Aus dem Rituale cisterciense (1892), Buch 1, Kap. 3:
Vom Oratorium des Klosters.
[1.] Alle Kirchen unseres Ordens sind geweiht zu Ehren der Seligen Maria und gewöhnlich erbaut in form eines Kreuzes, nach Art der Kirche in Cîteaux, der Mutter aller [anderen]. Der Länge nach wird sie in vier Teile aufgeteilt.
2. Deren erste und wichtigste Partie, in der der Hochaltar steht, wird Presbyterium genannt und hebt sich von den anderen Partien durch eine oder zwei Stufen ab. Der Hochaltar ist von der Mauer abgerückt und kann umschritten werden. Durch eine oder zwei Stufen wird er vom Fußboden des Presbyteriums getrennt. An der Südwand befindet sich das Ministerium (oder die Kredenz), an dem die Gefäße bereitet werden, die der Opferfeier dienen. Unterhalb des Altares an derselben Wand befinden sich die Stallen mit den Sitzen, die für den Priester und die Altardiener bestimmt sind und derer sie sich zur Terz und zur Messe bedienen, um zu sitzen oder zu stehen.
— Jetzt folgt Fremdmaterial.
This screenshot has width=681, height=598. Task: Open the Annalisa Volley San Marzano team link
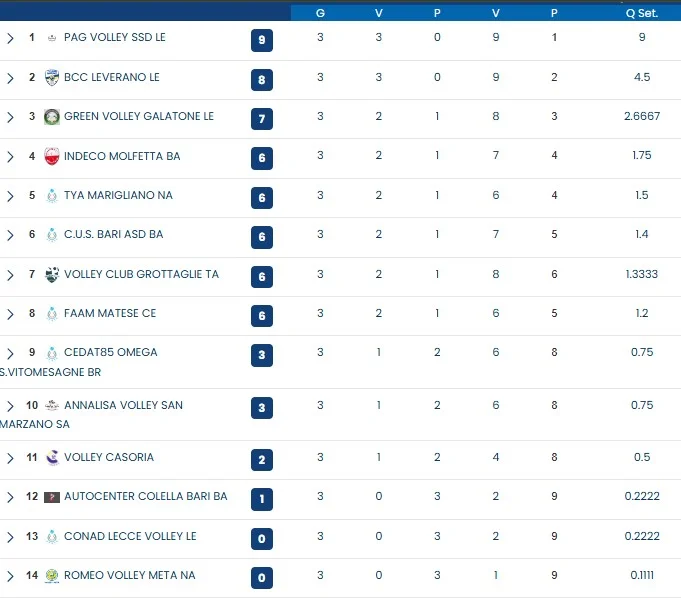pos(123,405)
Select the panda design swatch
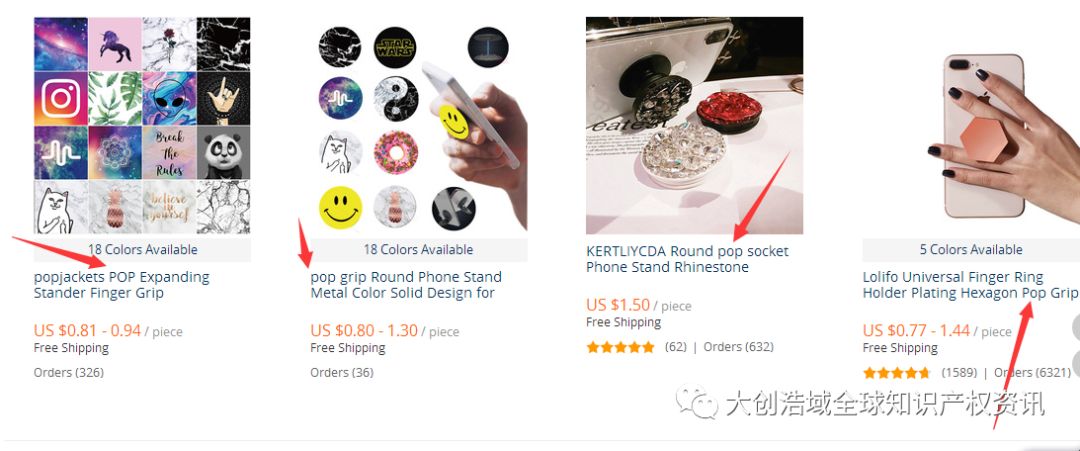The image size is (1080, 451). click(223, 152)
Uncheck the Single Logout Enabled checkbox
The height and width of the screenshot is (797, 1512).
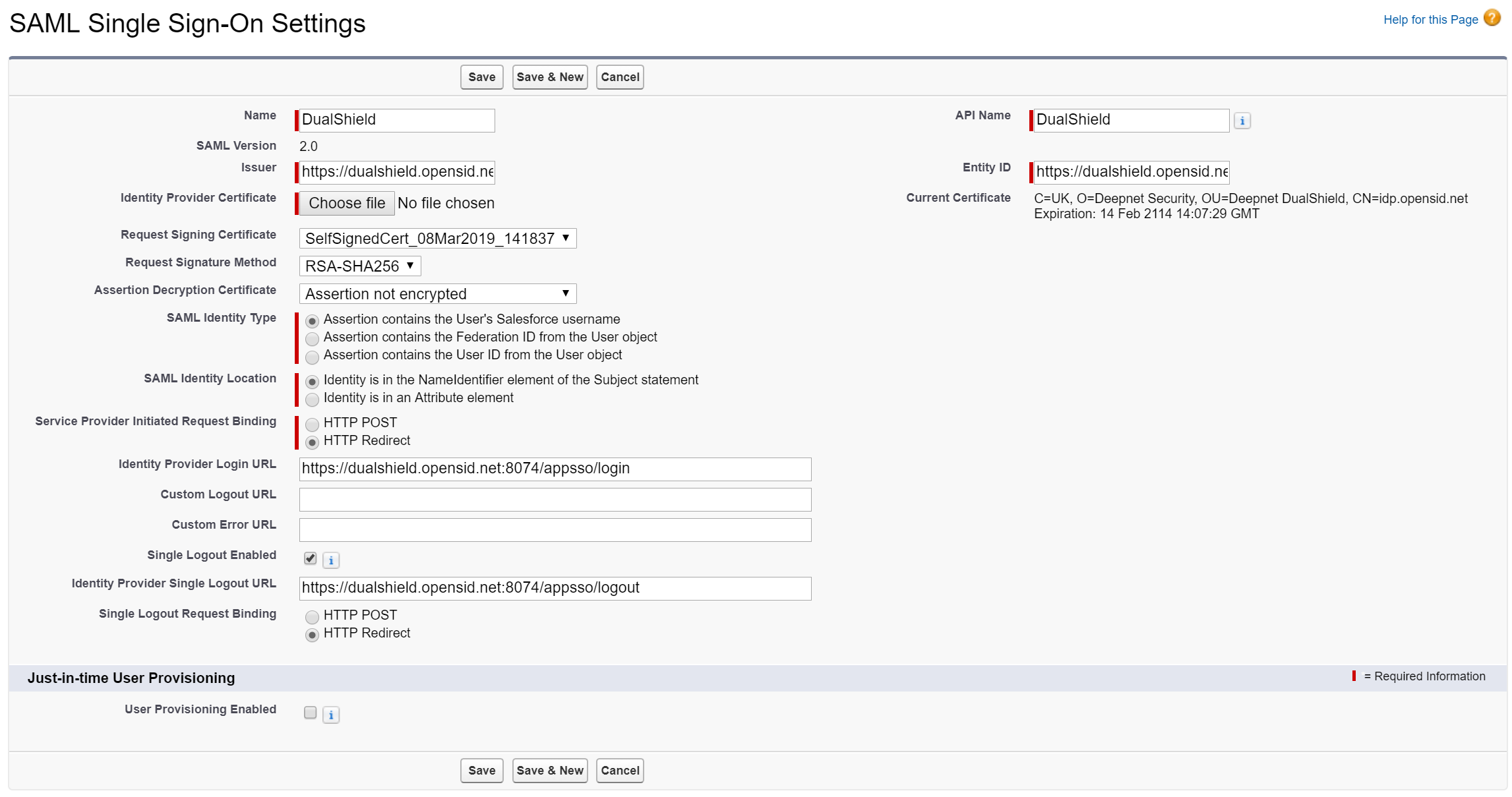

3. In der zweiten Partie der Kirche, dem Chor, befinden sich die Stallen, die Sitze und die Bänke in form von Pulten, in denen wir stehen, sitzen und niederfallen, nach dem Ritus, der weiter unten beschrieben wird. Die Sitze heißen Miserikordien, vor allem wegen ihres rückwärtigen und aufgeklappten Bestandteiles, auf dem wir uns verneigt abstützen, wie nachher gesagt wird. Die Pulte heißen Formen. Die Stallen und Sitze unterhalb der Formen bilden den Novizenchor.
4. Nach Brauch des Ordens soll eine Wand den Chor vom Hinteren Chor (der die dritte Partie bildet) trennen. An sie lehnen sich die Abts- und Priorstalle und weitere Stallen an. Im Hinteren Chor befindet sich der Chor der Kranken.
5. Das Schiff wird gleicherweise vom Hinteren Chor getrennt und in ihm stehen die Stallen und Sitze für die Konversen, mit den Altären für die Messe von der Seligen [Jungfrau Maria] und die tägliche Messe für die Verstorbenen.
6. Im Oratorium oder der Kirche darf nichts geduldet werden, was der Heiligkeit des Ortes nicht ziemt: Nur das, was für den Kult Gottes gebraucht wird, und dies sei schön aussehend, sauber, rein und vollständig. Man hüte sich davor, schwerfällige Dinge ins Oratorium einzulassen.
7. Die Gewänder, Gefäße, Altarleinen und andere Dinge dieser Art sollen im Vestiarium (das ist die Sakristei) in unterschiedenen, sicheren und angemessenen Schränken gehütet, vorbereitet und aufbewahrt werden. Es gebe genug Bücher nach Zahl der Mönche, also: Missale, Epistolar, den Text des Evangeliums [Evangelistar], Regel, Gebräuchebuch - das heißt also das Rituale, Psalterium, Hymnarium, Collectaneum, Antiphonar, Lektionar, Graduale, Prozessionale und Kalendar oder Martyrologium.
8. Doch auf den Altären befinden sich das Kreuz, zwei Leuchter, die Decke, die den Altar bedeckt und ähnliches. Über dem Hochaltar jedoch sei der Heilige Leib Christi in einem vergoldeten Gefäß aufgehängt; oder aber er sei ehrerbietig eingeschlossen in einen Schrank, der Tabernakel heißt.
9. Um den oberen Teil der Kirche liegt außen der Friedhof, auf dem wir begraben werden, denn nach den Bestimmungen des Ordens soll niemand anderes in unseren Hauptkirchen begraben werden als Könige und Bischöfe. Die Äbte jedoch werden im Kapitelsaal beigesetzt, die Brüder auf dem Friedhof.